Scarlett

The car ride home is too quiet. The music hums low from the radio, but it only makes the silence worse, every beat of bass rattling in my chest like a secret I can’t swallow.

Kai hasn’t said a word since he pulled me off his lap.

He locks his jaw, and his hand still grips the wheel as if he would snap it clean in two if I breathed wrong.

I should feel safe. I should feel wanted. Instead, I feel ruined. Sticky thighs. Smudged lipstick. Tyler’s laughter echoed in my head.

I stare out the window and try not to choke on the truth — that part of me that liked it. That part of me that wanted to fall apart right there in Kai’s lap, even with the entire world watching.

The car slows. Our driveway. Home.

I unclip my seatbelt, but my hands shake so badly it takes two tries. He notices. Of course he does. His eyes cut to me once, sharp enough to pin me in place, then he looks away like I’m nothing. Like I’m already guilty.

Inside the house, it is dark. Our parents are asleep. The moment the door clicks behind us, I feel the weight of it pressing down. The quiet. The secrets. Him.

I kick off my shoes, push my hair from my face, and head straight for the bathroom. I lock the door. Sit on the toilet lid. My phone buzzes before I can even breathe.

Tyler: Bet he loved fingering his sister in public.

Tyler: Should I tell everyone? Or do you want to meet me again, Scar? Just you and me.

My stomach lurches. My fingers slip, and the phone nearly crashes onto the tiles. I press my palm against my mouth to keep from screaming.

I thought he’d stop. I thought if I ignored him, he’d disappear. But he’s feeding on it, twisting the knife deeper.

I shove the phone under the sink towel pile as if hiding it can erase the words. Then I stagger to the mirror.

Mascara smeared. Lipstick gone. My throat blotched red where Kai’s mouth and fingers had left their marks. I splash water over my face, blot it with trembling hands, try to make myself look like a girl who isn’t falling apart.

No one can know. Not Kai. Not my parents. Not anyone.

I whisper it to my reflection like a prayer. No one can know.

The bathroom floor is cold against my bare legs, but it does nothing to cool the fire eating me alive from the inside out.

My phone sits facedown on the tiles, silent for once, but the quiet feels like a trap.

Every time I blink, I swear I can see Tyler’s last message burned against the back of my eyelids, and the sick twist of his laugh still lodged in my chest from the bar.

I hug my knees tighter, chin digging into the bone, makeup smudged and sticky under my fingertips. I try to fix it, rubbing away black streaks, but the more I touch my face, the worse it looks—like proof. Proof of what I’ve done, what I’ve allowed, what I’ve begged for.

The house is silent. Too silent. Down the hall, I can picture Kai pacing his room the way he does when he’s trying not to break something. The silence stretches, taut and unbearable, until it feels like it’ll snap and cut me to pieces.

I press the heels of my palms to my eyes until stars bloom.

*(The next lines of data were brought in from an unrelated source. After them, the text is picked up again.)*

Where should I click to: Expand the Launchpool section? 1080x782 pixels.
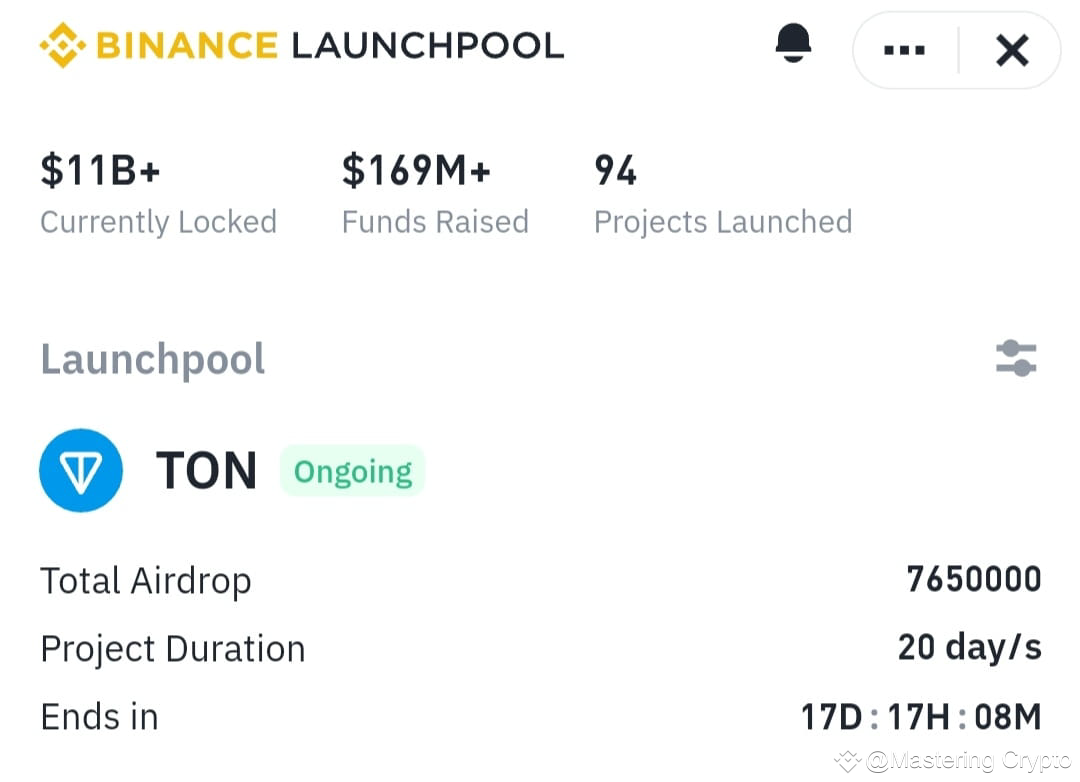click(x=152, y=358)
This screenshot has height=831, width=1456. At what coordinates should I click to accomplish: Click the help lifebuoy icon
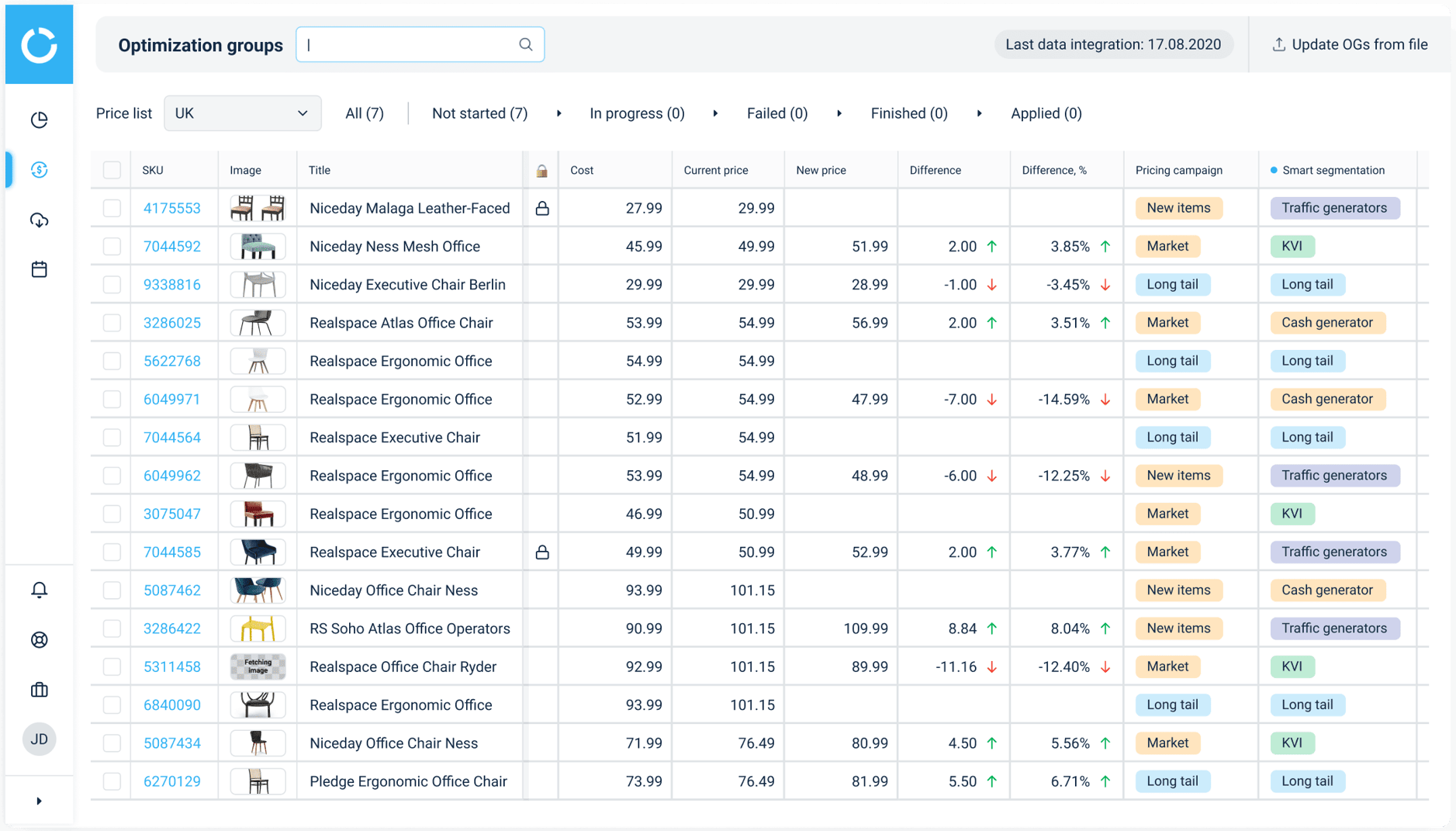(39, 640)
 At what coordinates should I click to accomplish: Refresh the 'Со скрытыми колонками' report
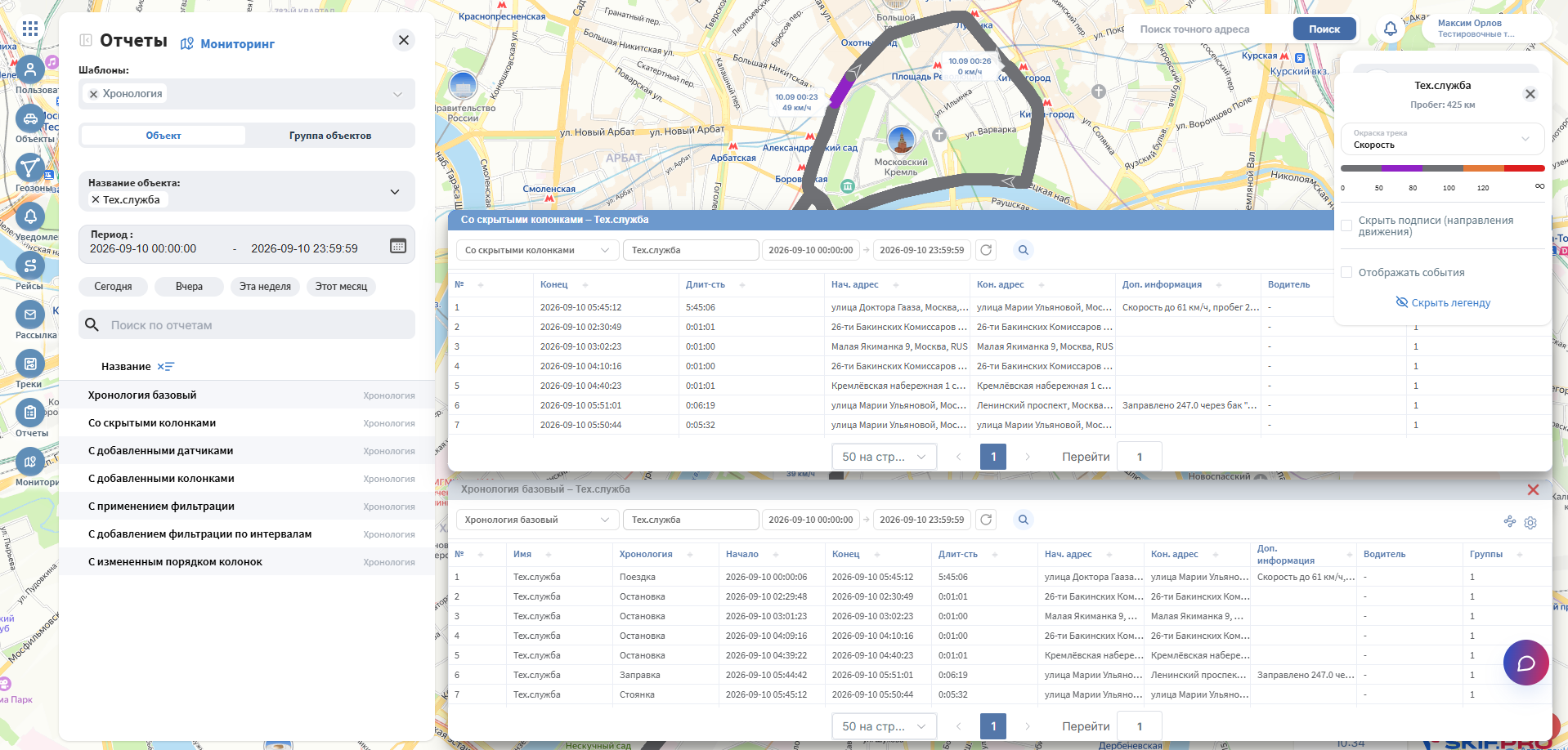pos(986,250)
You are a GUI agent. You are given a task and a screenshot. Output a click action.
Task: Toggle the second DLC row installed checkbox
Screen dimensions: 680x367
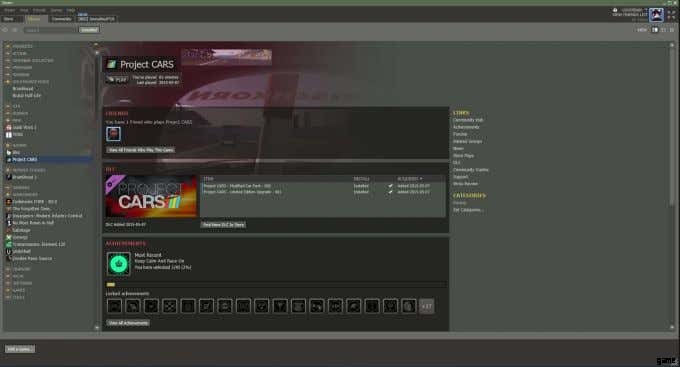390,192
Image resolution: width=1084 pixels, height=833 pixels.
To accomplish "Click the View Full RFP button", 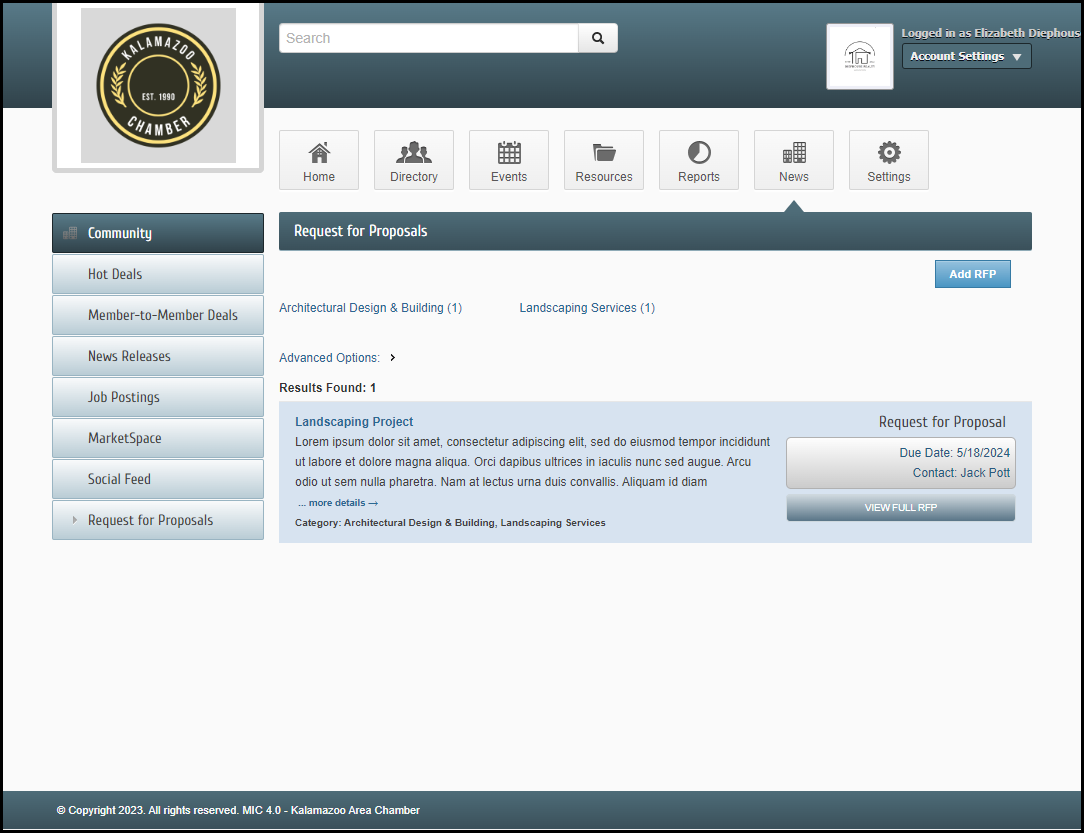I will [900, 508].
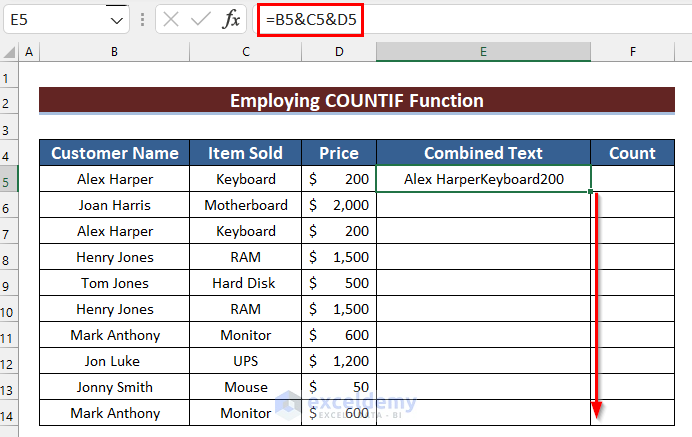This screenshot has height=437, width=692.
Task: Click the Enter checkmark formula icon
Action: (x=200, y=19)
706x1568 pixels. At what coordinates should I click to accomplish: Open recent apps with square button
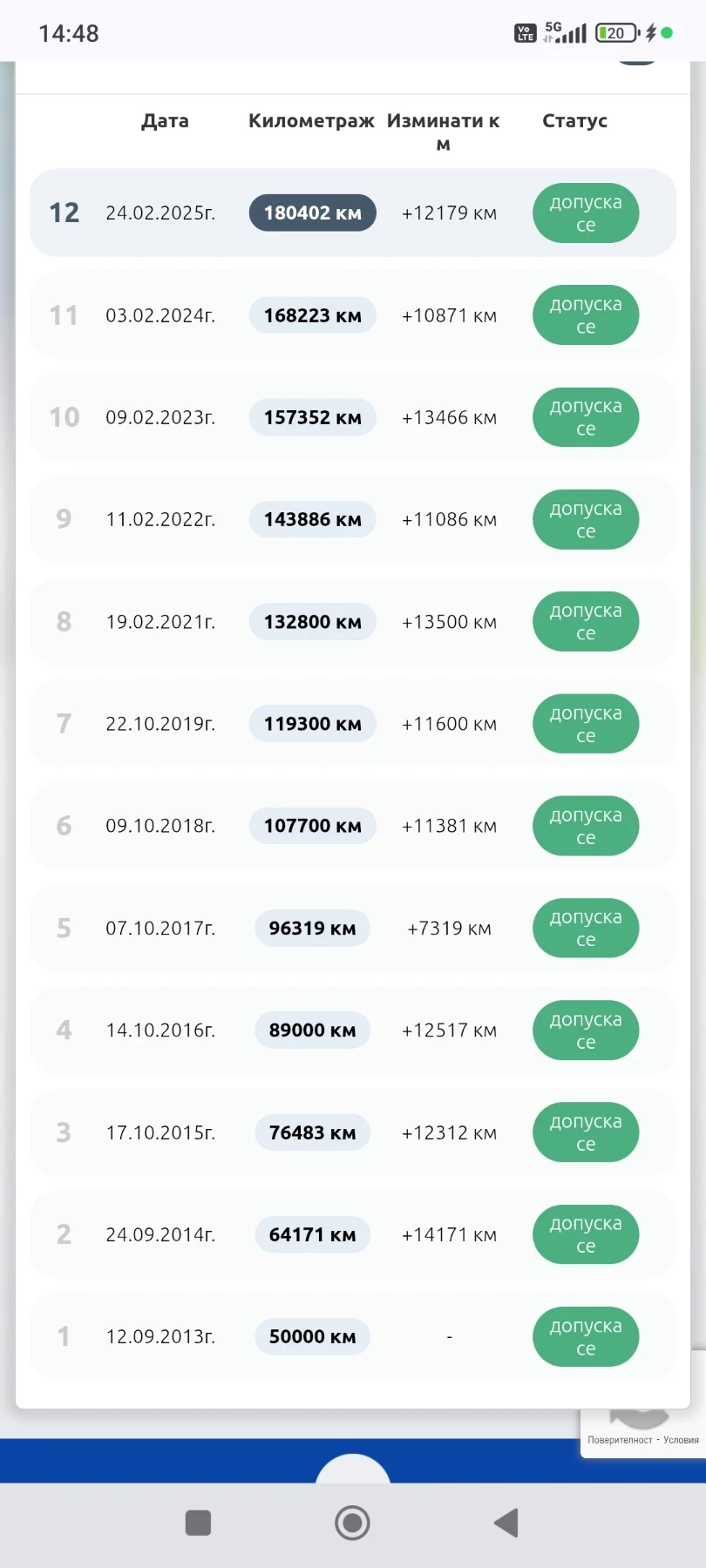pyautogui.click(x=199, y=1523)
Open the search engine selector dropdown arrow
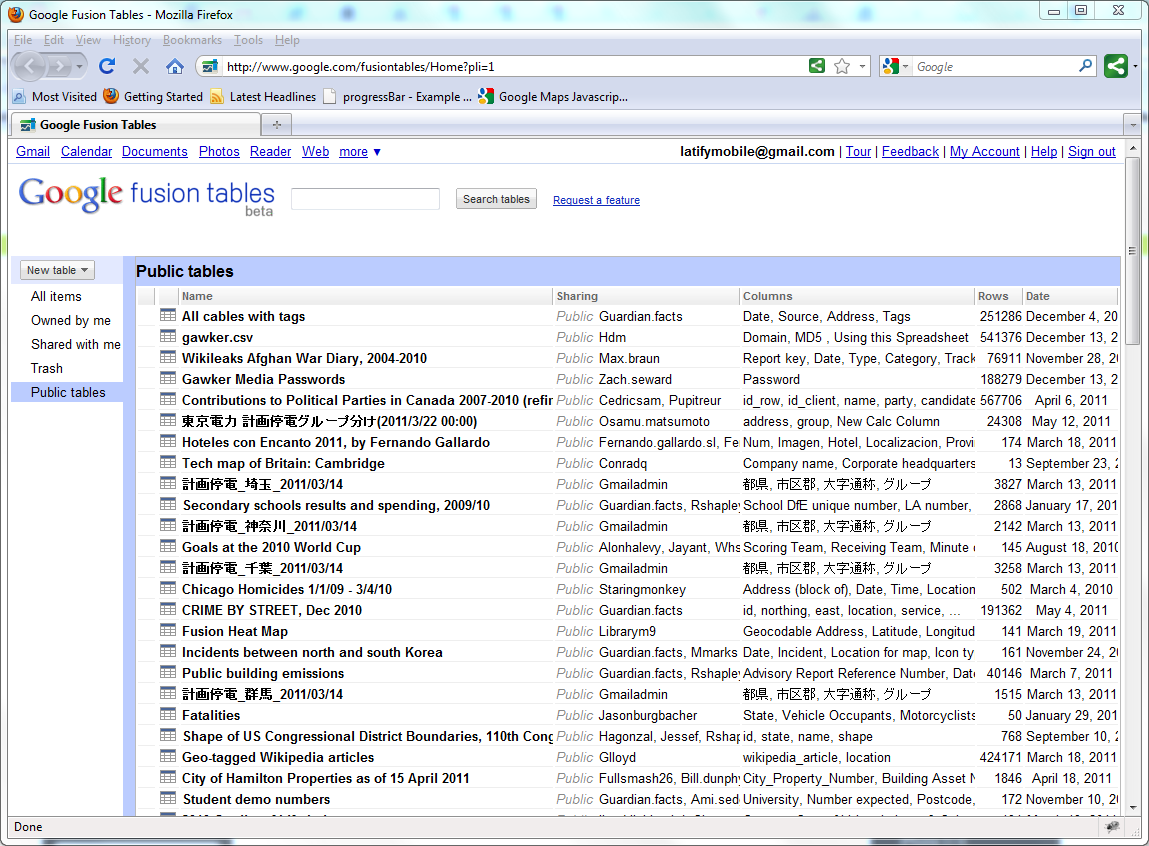The width and height of the screenshot is (1149, 846). tap(905, 66)
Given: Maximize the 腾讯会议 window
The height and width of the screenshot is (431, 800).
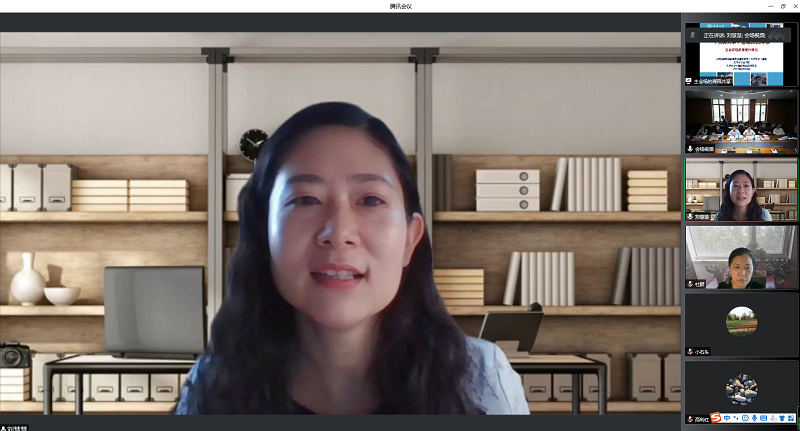Looking at the screenshot, I should pos(783,6).
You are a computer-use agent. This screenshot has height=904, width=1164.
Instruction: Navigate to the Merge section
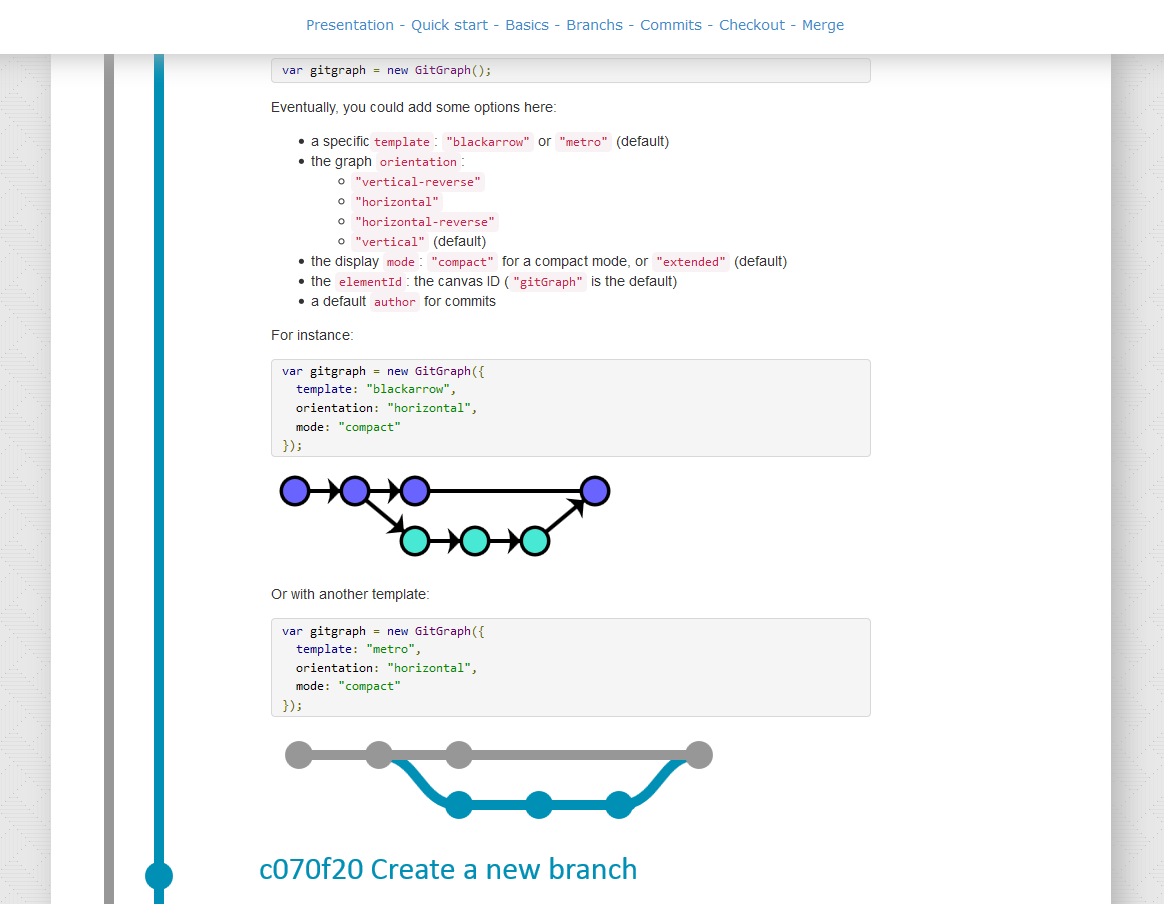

My breath comes ragged, as if I let it loose it’ll shake the entire house awake. “I thought we were friends,” I whisper, so soft I’m not sure if it’s to Tyler, to Kai, or to myself.

I can’t tell anyone. Not about the messages.

Not about the bar. Not about the way my body betrayed me on Kai’s lap while Tyler’s voice dug into my skull.

Nobody can know, because if Kai ever sees those texts—if he ever puts the pieces together—he won’t stop.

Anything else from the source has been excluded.